"""
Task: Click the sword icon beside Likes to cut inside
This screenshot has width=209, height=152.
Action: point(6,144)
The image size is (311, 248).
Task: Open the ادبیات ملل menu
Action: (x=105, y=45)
"""
**WHAT THE TASK REQUIRES**
Write down the entire listing above verbatim.

**PROBLEM SOLUTION**
Task: Click the sword icon beside Likes to cut inside
This screenshot has width=209, height=152.
Action: point(6,144)
The image size is (311, 248).
Task: Open the ادبیات ملل menu
Action: (x=105, y=45)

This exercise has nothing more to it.